» WHAT YOU SHOULD DO: Would you restate the entries below word for word, leaving out the images?

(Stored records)
-*-
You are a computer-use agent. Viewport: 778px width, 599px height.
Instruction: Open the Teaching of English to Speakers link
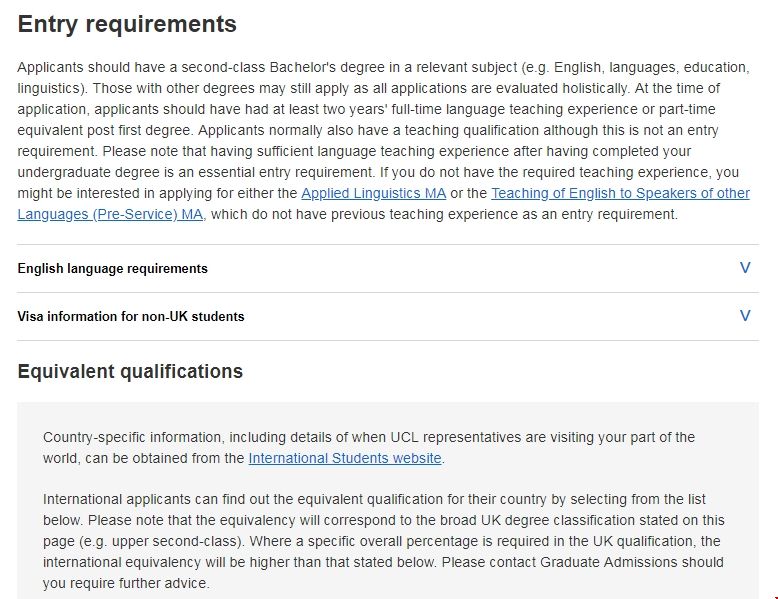[x=620, y=193]
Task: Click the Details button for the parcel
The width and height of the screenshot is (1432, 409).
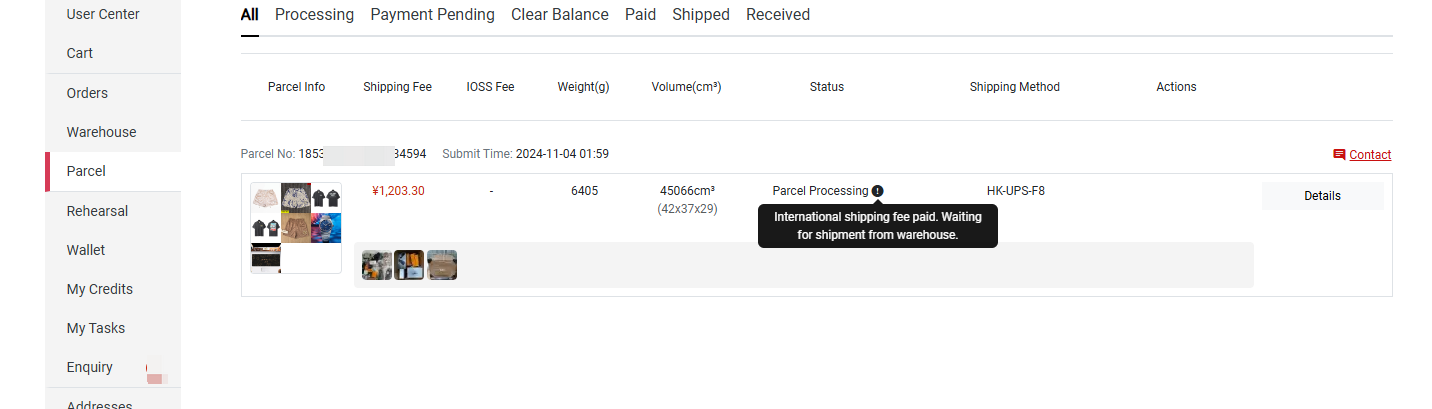Action: (1322, 196)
-*-
» SOLVED EXERCISE:
You are a computer-use agent. Viewport: 778px width, 599px height.
Instruction: Open the Teaching of English to Speakers link
[x=620, y=193]
Task: Click the Details button for the parcel
The width and height of the screenshot is (1432, 409).
Action: (1322, 196)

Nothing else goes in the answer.